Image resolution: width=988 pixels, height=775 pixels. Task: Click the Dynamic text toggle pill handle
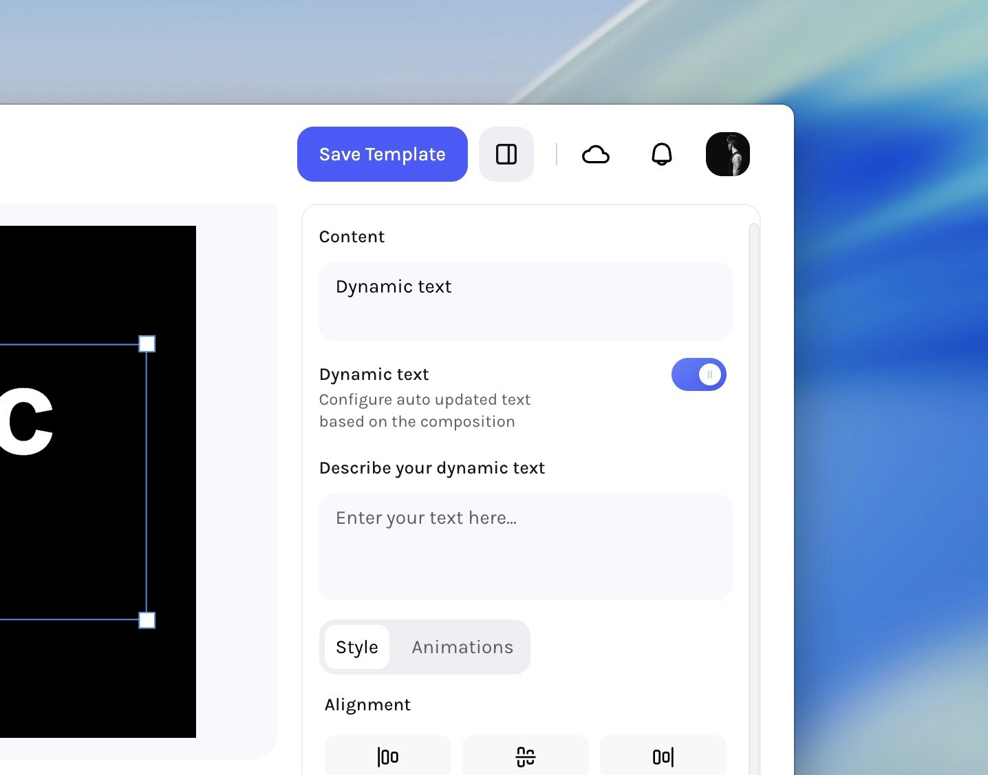(x=709, y=374)
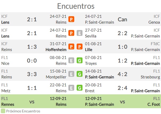Open the Lens 2:1 Reims first row score
The image size is (161, 114).
coord(32,19)
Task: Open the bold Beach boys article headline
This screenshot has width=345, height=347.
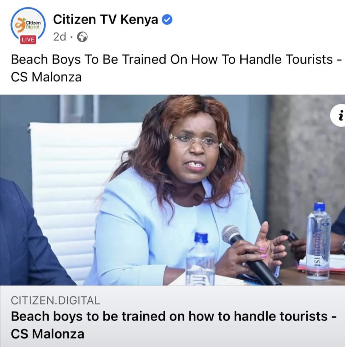Action: point(174,325)
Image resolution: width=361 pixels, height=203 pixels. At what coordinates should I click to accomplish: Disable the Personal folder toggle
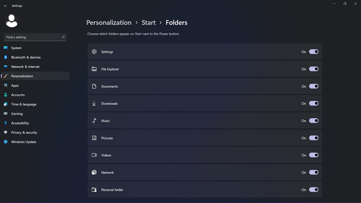pos(314,190)
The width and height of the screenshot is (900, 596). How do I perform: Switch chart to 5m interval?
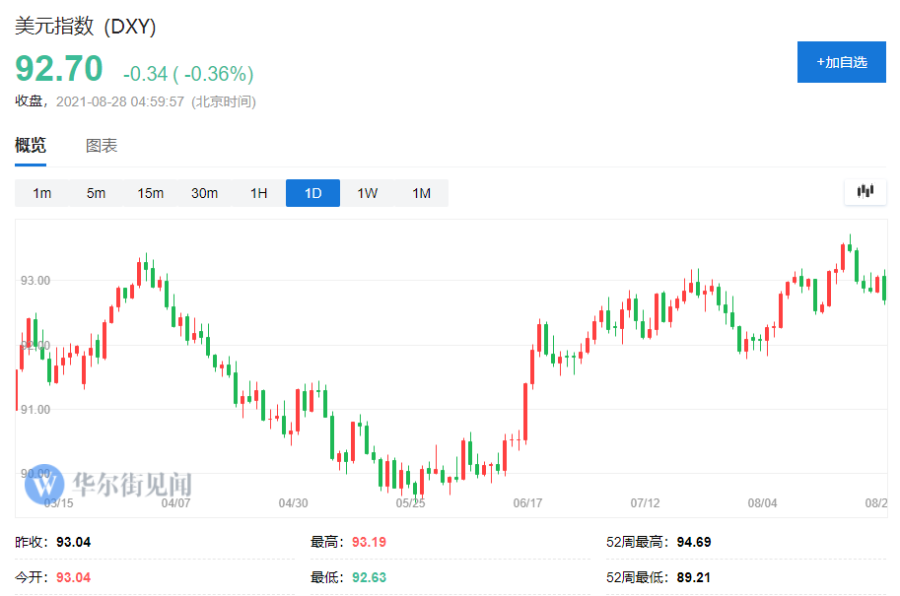point(96,193)
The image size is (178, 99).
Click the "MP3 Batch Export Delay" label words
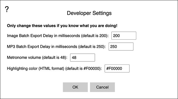tap(28, 47)
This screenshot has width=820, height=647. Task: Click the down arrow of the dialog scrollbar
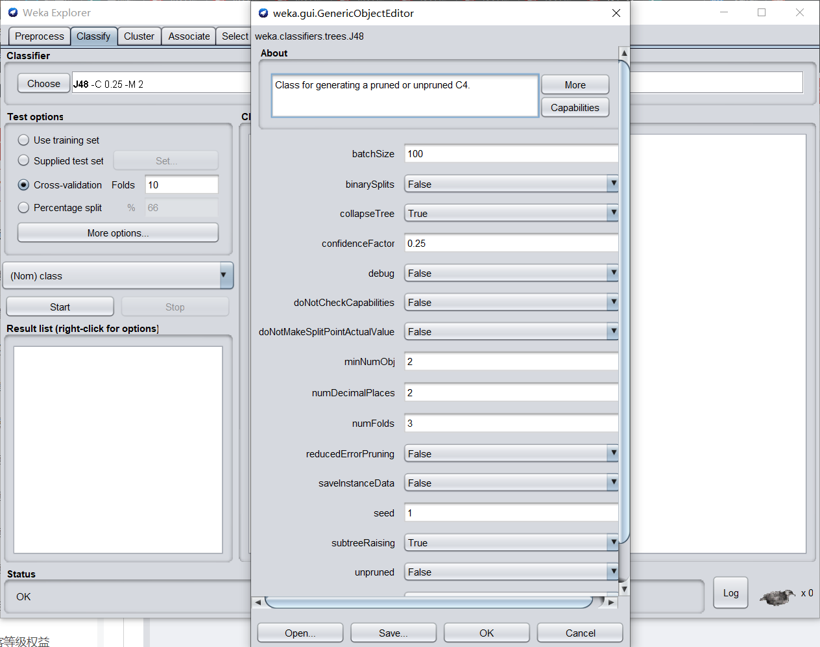623,589
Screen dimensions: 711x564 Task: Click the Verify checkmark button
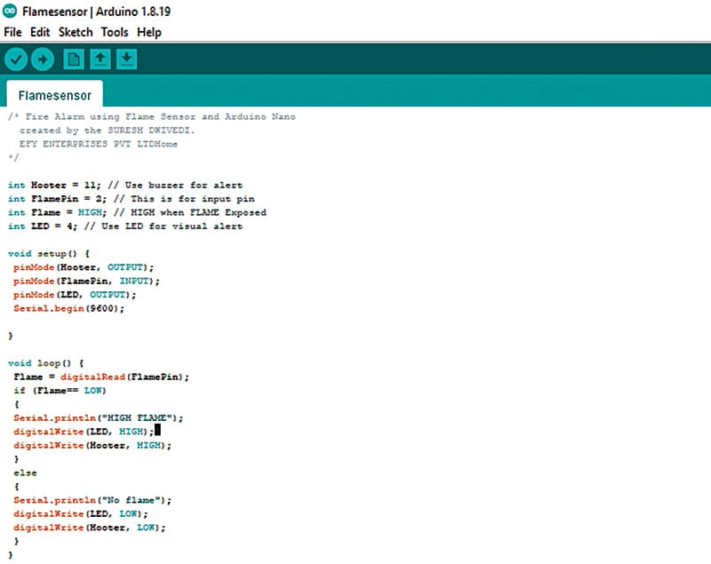coord(16,60)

*****

◆ REQUIRED ACTION
When you copy the records above, keep every word exact and drop the pictures.

◆ OUTPUT OF THE EXERCISE
Image resolution: width=988 pixels, height=775 pixels. Task: Click the Dynamic text toggle pill handle
(x=709, y=374)
Open the Lens 2:1 Reims first row score
The image size is (161, 114).
coord(32,19)
Task: Open the bold Beach boys article headline
This screenshot has width=345, height=347.
Action: point(174,325)
Image resolution: width=361 pixels, height=203 pixels. At what coordinates should I click to accomplish: Disable the Personal folder toggle
pos(314,190)
The width and height of the screenshot is (900, 596). How do I perform: Switch chart to 5m interval?
point(96,193)
The image size is (178, 99).
Click the "MP3 Batch Export Delay" label words
tap(28, 47)
This screenshot has width=820, height=647. Task: Click the down arrow of the dialog scrollbar
623,589
Screen dimensions: 711x564 Task: Click the Verify checkmark button
coord(16,60)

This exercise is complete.